Regression Models on Energy Efficiency Dataset

In this section, we will train various regression models on the Energy Efficiency Dataset. We will measure the performances in terms of $R^2$ and compare their performances.

Inputs and Outputs

First, identify the inputs and outputs, and convert them to numpy matrices.


In [16]:
# Write code to convert desired dataframe columns into numpy arrays
X = energy.as_matrix(columns=["Compactness","Surface","Wall", "Roof", "Heiht",
                            "Orientation","Glazing","GlazingDist"]) 
y = energy.as_matrix(columns=["Heating"])

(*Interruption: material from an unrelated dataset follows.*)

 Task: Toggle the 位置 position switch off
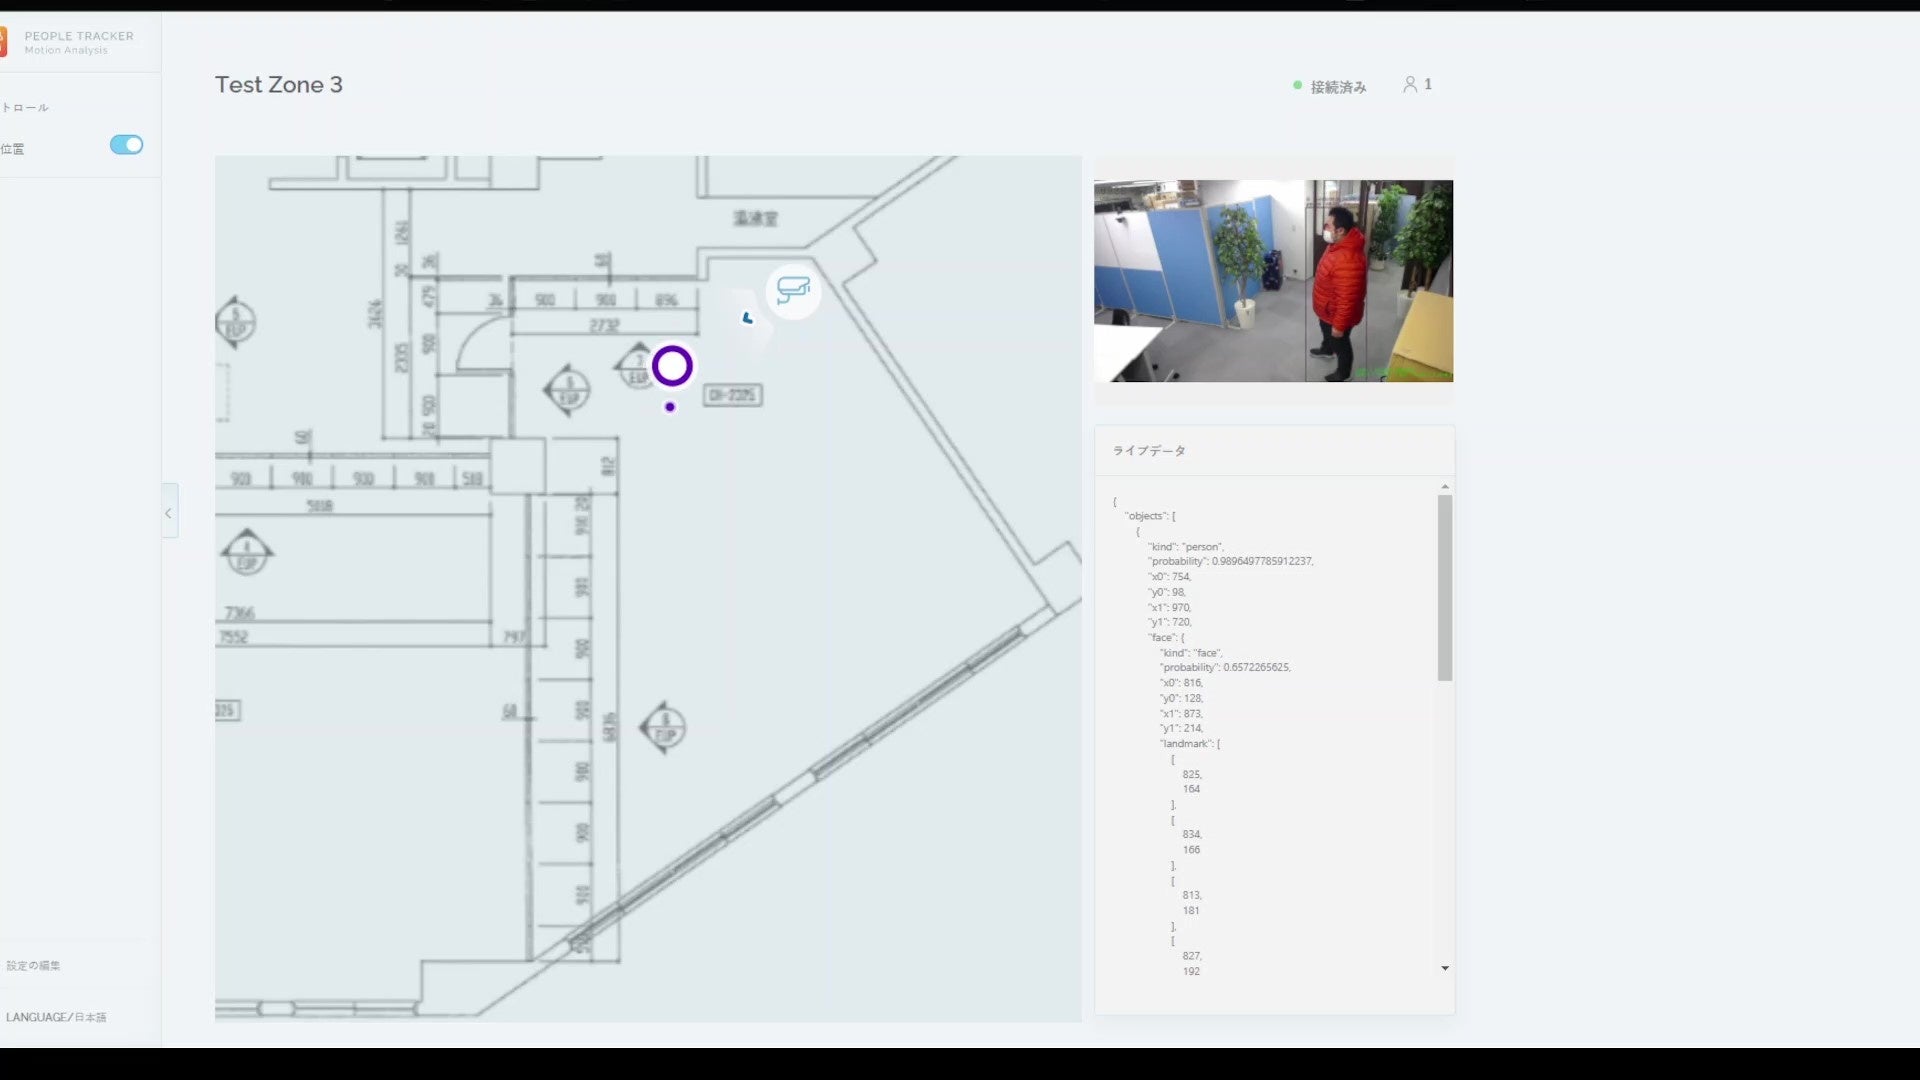(126, 145)
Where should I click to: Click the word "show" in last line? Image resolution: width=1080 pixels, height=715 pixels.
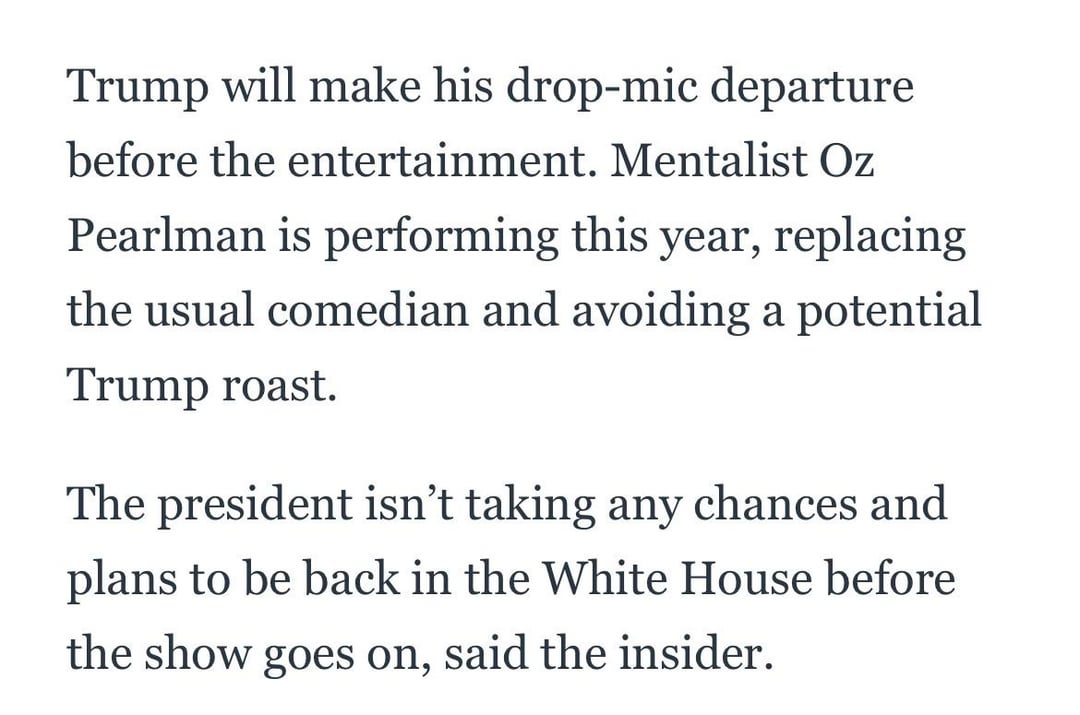207,653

Training Set and Testing Set

A portion of the dataset is to be set aside to be used only for testing. Fortunately sklearn provides a train_test_split() module to do that. You can specify a ratio for test_size parameter.

In this exercise, we will retain $20\%$ data for testing.


In [17]:
# Importing the module
from sklearn.model_selection import train_test_split

# Write code for splitting the data into train and test sets.
# Hint: use "train_test_split" on X and y, and test size should be 0.2 (20%)
X_train,X_test,y_train,y_test = train_test_split(X, y, test_size=0.2)

LinearRegression

Train a LinearRegression model.

  1. Create an instance of LinearRegression of sklearn
  2. Use training set X_train and y_train to fit.
  3. Use test set X_test and y_test to measure $R^2$ using score method.

In [21]:
# Write code to train a Linear Regression model and to test its performance on the test set
lin_reg = LinearRegression() 
lin_reg.fit(X_train, y_train) 
lin_reg_R2 = lin_reg.score(X_test, y_test) 

print("Linear Regression R2 = ", lin_reg_R2)


Linear Regression R2 =  0.915218668108

Support Vector Regression (SVR)

Use SVR module from sklearn.


In [22]:
# Write code to import necessary module for SVR
from sklearn.svm import SVR 

# Write code to train a SVR model and to test its performance on the test set
svr = SVR() # TO DELETE
svr.fit(X_train, y_train) 
svr_R2 = svr.score(X_test, y_test) 

print("Support Vector Regression R2 = ", svr_R2)


Support Vector Regression R2 =  0.868650279485
/usr/local/lib/python3.5/dist-packages/sklearn/utils/validation.py:526: DataConversionWarning: A column-vector y was passed when a 1d array was expected. Please change the shape of y to (n_samples, ), for example using ravel().
  y = column_or_1d(y, warn=True)

Random Forest Regressor

Use RandomForestRegressor from sklearn library.


In [23]:
# Write code to import necessary module for RandomForestRegressor
from sklearn.ensemble import RandomForestRegressor 

# Write code to train a RandomForestRegressor model and to test its performance on the test set
rfr = RandomForestRegressor() 
rfr.fit(X_train, y_train) 
rfr_R2 = rfr.score(X_test, y_test) 

print("Random Forest Regressor R2 = ", rfr_R2)


Random Forest Regressor R2 =  0.997746422187
/usr/local/lib/python3.5/dist-packages/ipykernel_launcher.py:6: DataConversionWarning: A column-vector y was passed when a 1d array was expected. Please change the shape of y to (n_samples,), for example using ravel().